## EXERCISE
An exact copy, beginning at the line containing "Click the magnifier icon in search button" and ending at the final line of the records that follow, is the answer; it has no pictures and no other text.

______________________________

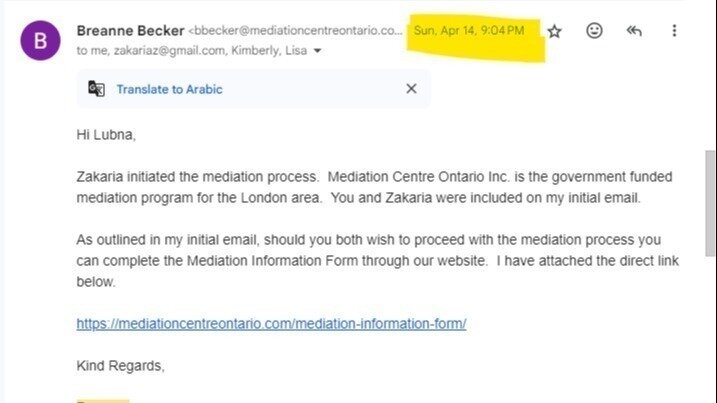717x403 pixels.
Task: Click the translate icon in the language bar
Action: coord(96,89)
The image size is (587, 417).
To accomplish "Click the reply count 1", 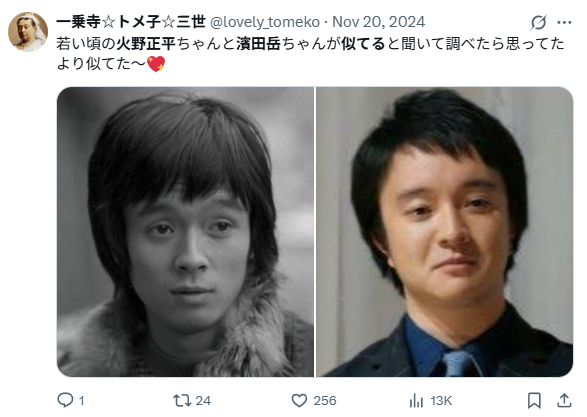I will [81, 401].
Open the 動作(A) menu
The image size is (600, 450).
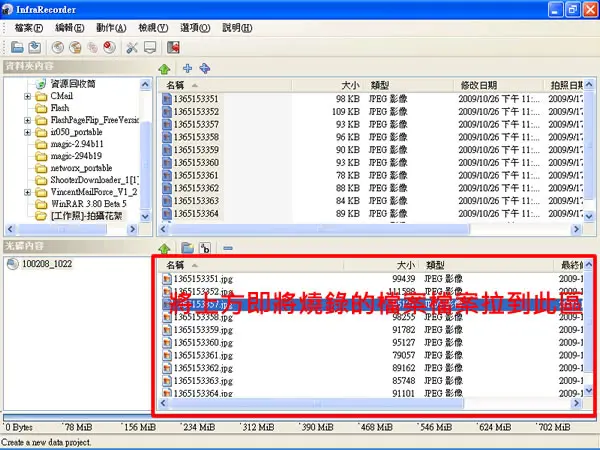click(x=111, y=28)
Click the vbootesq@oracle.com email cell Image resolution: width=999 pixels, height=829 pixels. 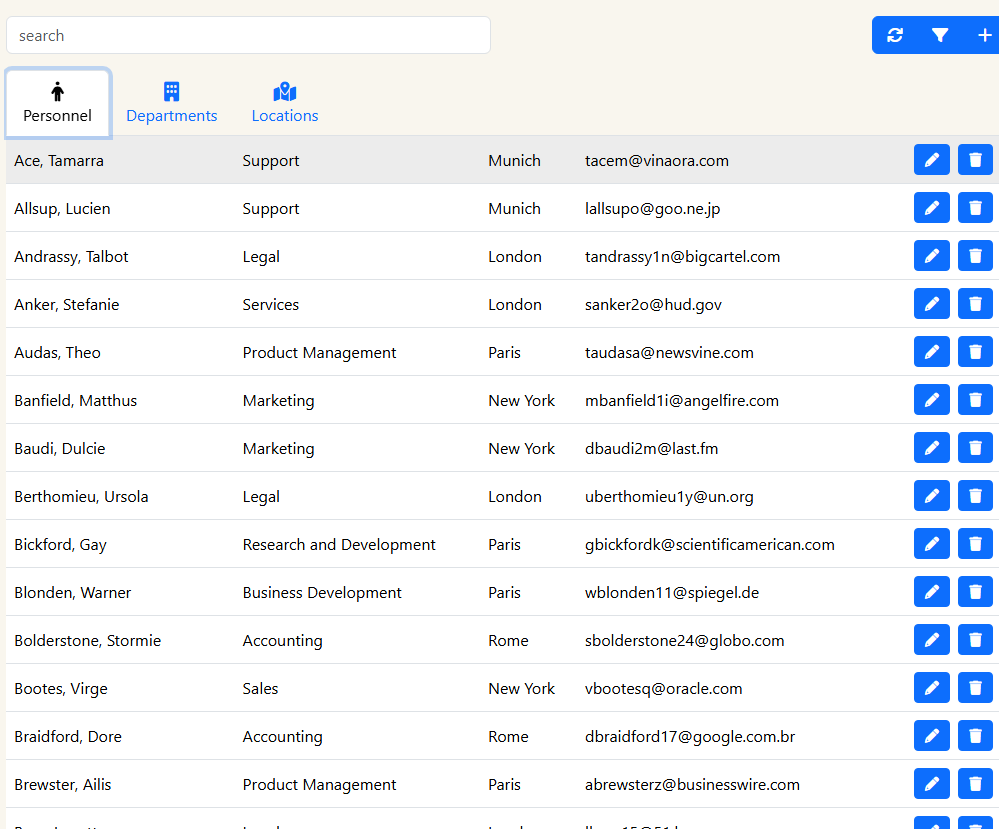pyautogui.click(x=663, y=688)
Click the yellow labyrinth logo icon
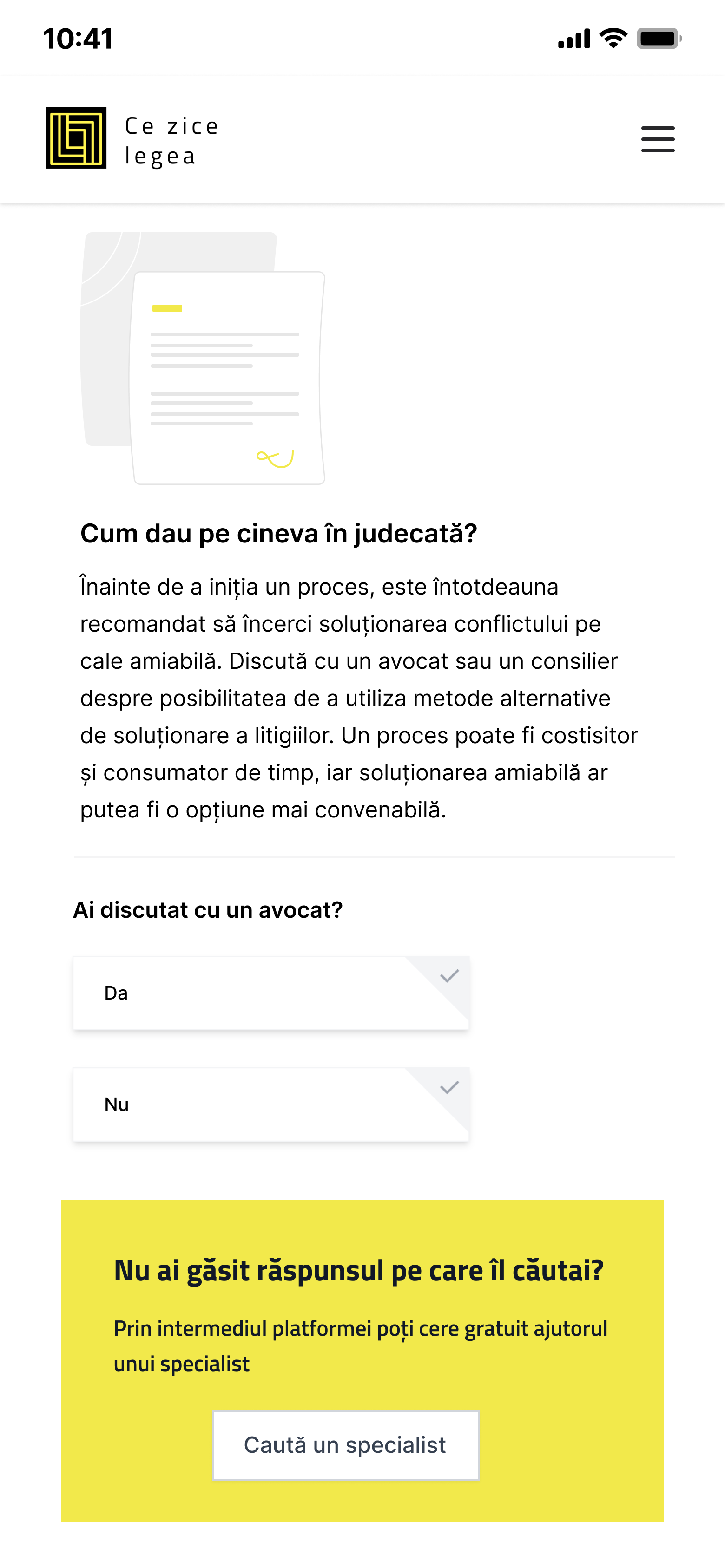 tap(76, 138)
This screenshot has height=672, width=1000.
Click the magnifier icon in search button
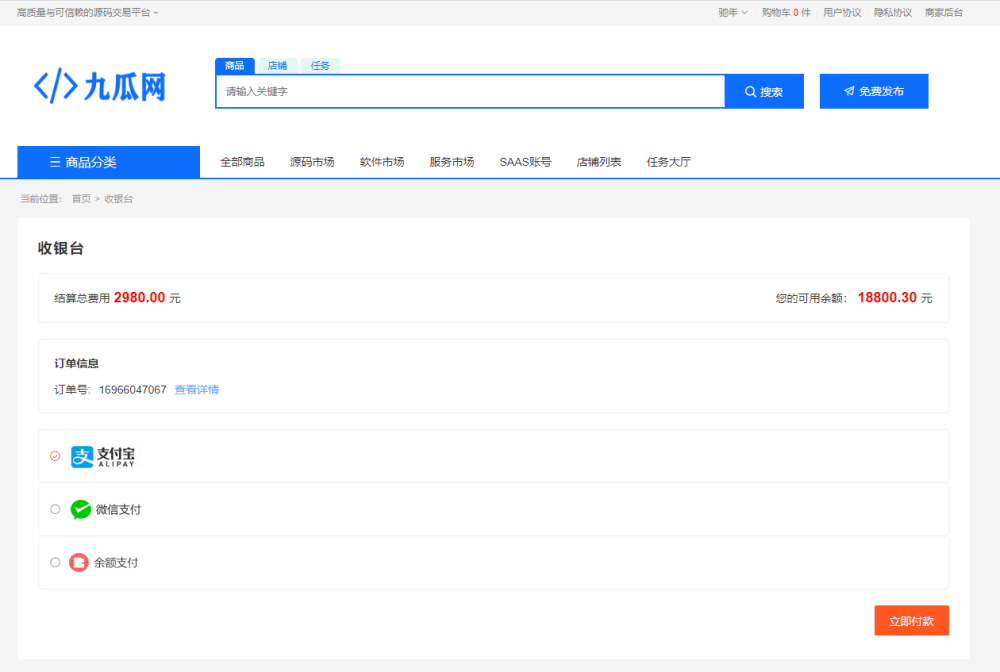pyautogui.click(x=750, y=91)
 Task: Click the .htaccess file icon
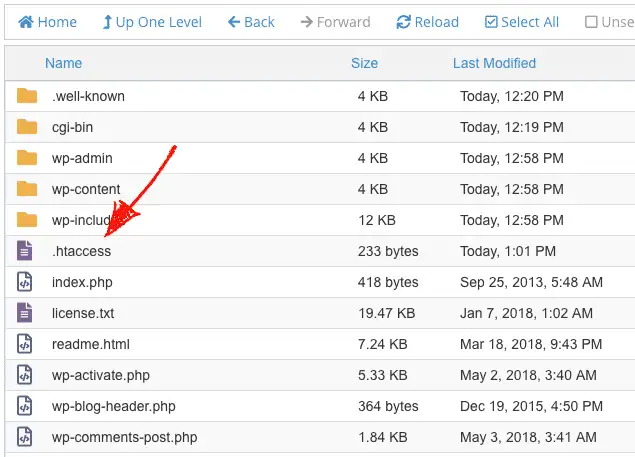click(25, 251)
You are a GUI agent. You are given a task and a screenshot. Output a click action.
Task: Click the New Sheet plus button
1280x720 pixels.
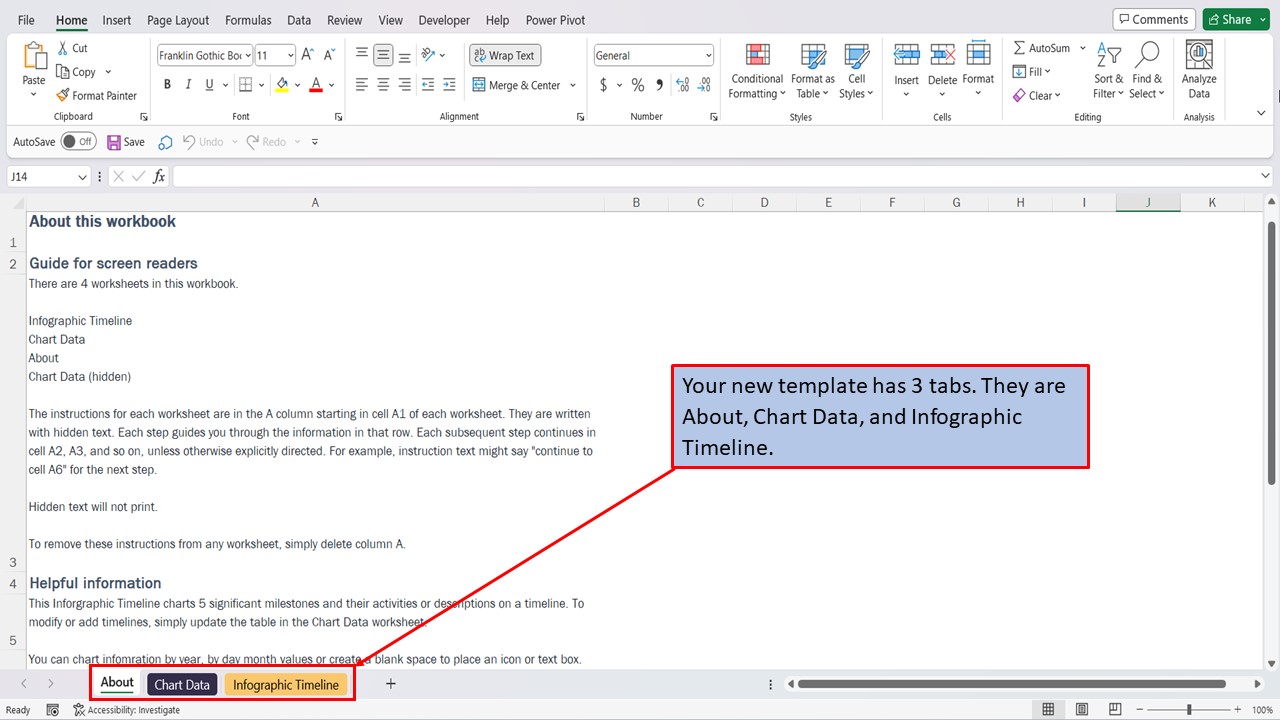point(390,684)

______________________________

## ANSWER AREA
Click the magnifier icon in search button
pyautogui.click(x=750, y=91)
 Task: Click the .htaccess file icon
click(25, 251)
You are a GUI agent. You are given a task and a screenshot. Output a click action.
Task: Click the New Sheet plus button
1280x720 pixels.
point(390,684)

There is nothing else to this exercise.